TRANSCENDENT PHILOSOPHY:
So, I am developing a couple theories of qualia. The simplest one is the "spark" theory of qualia. This idea is that energy can transform into a spark of qualia, this spark than then transform back into its original form. Energy is conserved. So when we see colors, something stimulates the conversion of energy into a spark of blue, red, or green. If a blue and red spark converge, they form a magenta spark, etc. The spark is our feeling - we see the color when the spark exists. When the spark transforms back into electricity, we no longer feel the color. In the brain, you can have multiple pathways that are generating multiple sparks. This gives you the ability to paint a 2D picture in the mind with different neuron pathways producing different sparks.
Moving away from color, the spark theory of qualia needs to address other things like pleasure and pain. My hunch is that when atoms bond together, a spark of pleasure qualia is summoned in the process. When atomic bonds are broken, a spark of pain qualia is summoned. But sparks can only be felt by a shared network. If the atomic structure isn't linked into your network, you wont feel it. But once you are linked, then if your flesh is ripped open, you can suddenly feel the pain generated by a bunch of ripped chemical bonds. The qualia can bubble up into more complex forms. This would also explain why it feels good when neurotransmitters like dopamine bond with a receptor, and it feels bad when our receptors are starved of their bonds.
A good example for thinking about this is the qualia of wetness. Wetness is a complex qualia made from more fundamental building blocks. There is no receptor in the skin for wetness. The brain infers wetness from temperature (cool skin) and touch (texture / affect on hair). The combination of these building blocks gives you wetness.
https://www.sciencedaily.com/rel.../2014/10/141001133416.htm
ADDITIONAL THOUGHTS:
Fundamental qualia would definitely have to be an elusive element of the laws of physics to exist for sure, since we know everything that is not elusive.
My fundamental qualia paradigm is very different from the panpsychist "particles are agents that have subjective experience" paradigm. I call my paradigm the "spark theory of qualia". Certain particle interactions trigger an energy transformation, in which energy is in flux. Energy that is in flux can transform into a unit of qualia, and then revert back to their energetic form.
For example, when chemical bonds break, a "spark" of pain could be generated during this excitation and separation of energy. This "spark" detransforms from qualia back to energy, so the experience of pain is both disembodied and fleeting. The reverse would be pleasure sparks produced by chemical bonds forming.

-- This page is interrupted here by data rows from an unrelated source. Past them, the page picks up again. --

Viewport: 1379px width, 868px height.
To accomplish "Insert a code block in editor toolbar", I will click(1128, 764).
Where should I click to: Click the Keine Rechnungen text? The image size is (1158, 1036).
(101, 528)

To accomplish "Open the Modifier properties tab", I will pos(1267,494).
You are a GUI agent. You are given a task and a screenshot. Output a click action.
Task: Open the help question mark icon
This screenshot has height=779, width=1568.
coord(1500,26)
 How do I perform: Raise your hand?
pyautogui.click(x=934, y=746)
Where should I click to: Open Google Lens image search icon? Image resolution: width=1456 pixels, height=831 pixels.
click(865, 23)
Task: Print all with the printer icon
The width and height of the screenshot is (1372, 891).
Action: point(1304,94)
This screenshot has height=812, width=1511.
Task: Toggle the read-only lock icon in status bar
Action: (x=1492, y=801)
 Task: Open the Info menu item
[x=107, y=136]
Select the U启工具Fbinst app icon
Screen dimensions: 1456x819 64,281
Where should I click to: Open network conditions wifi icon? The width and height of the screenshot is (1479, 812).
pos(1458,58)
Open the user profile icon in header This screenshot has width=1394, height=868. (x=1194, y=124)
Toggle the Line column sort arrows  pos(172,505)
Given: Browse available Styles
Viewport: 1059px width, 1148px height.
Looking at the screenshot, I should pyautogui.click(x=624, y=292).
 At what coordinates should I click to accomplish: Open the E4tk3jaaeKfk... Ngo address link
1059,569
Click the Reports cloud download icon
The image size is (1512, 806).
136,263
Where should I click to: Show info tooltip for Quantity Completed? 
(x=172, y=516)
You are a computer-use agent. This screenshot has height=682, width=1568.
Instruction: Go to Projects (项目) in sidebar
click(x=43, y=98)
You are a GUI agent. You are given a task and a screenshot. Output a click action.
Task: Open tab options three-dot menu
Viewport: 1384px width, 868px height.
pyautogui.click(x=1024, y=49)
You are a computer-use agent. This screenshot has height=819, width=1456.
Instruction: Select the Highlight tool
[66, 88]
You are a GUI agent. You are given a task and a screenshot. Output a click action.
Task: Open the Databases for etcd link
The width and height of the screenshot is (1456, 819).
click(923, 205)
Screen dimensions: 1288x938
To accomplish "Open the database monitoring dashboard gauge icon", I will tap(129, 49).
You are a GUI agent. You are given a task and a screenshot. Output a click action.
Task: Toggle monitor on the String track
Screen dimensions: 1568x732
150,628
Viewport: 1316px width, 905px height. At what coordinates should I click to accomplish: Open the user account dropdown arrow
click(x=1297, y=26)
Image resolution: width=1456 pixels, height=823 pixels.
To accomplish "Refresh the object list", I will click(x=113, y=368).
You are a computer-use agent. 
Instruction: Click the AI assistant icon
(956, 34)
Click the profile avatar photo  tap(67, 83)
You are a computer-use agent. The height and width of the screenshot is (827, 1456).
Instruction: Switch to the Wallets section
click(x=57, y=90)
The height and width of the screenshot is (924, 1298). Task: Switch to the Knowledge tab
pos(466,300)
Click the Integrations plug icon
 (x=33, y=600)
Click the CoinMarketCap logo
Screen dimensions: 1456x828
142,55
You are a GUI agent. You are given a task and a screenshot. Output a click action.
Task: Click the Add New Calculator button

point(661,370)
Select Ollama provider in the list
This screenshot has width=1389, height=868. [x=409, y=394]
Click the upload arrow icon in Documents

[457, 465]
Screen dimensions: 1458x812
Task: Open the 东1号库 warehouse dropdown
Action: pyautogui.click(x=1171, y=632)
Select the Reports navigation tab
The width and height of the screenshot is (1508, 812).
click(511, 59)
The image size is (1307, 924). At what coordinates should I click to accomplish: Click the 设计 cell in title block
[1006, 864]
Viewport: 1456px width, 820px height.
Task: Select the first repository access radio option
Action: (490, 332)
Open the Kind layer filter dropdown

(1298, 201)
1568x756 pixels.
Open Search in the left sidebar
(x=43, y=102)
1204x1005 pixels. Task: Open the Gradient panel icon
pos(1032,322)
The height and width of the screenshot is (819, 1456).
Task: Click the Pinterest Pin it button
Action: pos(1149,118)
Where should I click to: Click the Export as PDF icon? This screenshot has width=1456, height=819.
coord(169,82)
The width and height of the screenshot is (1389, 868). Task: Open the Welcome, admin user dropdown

Then you add in the network principle of qualia, such that all of these sparks, while individually incoherent, start to become more coherent when networked together. Darwinian systems can take advantage of energetic mechanisms for producing qualia. If a bacteria wants to warn its neighbor about harm, they can give them sparks of pain via bond breaking chemistry.
Panpsychism basically says matter is conscious by default, but then they have the problem of turning off consciousness (sleep, etc). Emergentism has the reverse problem. Emergentism says that matter is unconscious by default, but then they have the problem of turning on consciousness (abitrary threshholds).
Spark theory of qualia solves these problems by giving the laws of physics the ability to activate or not activate qualia - to network or not network qualia.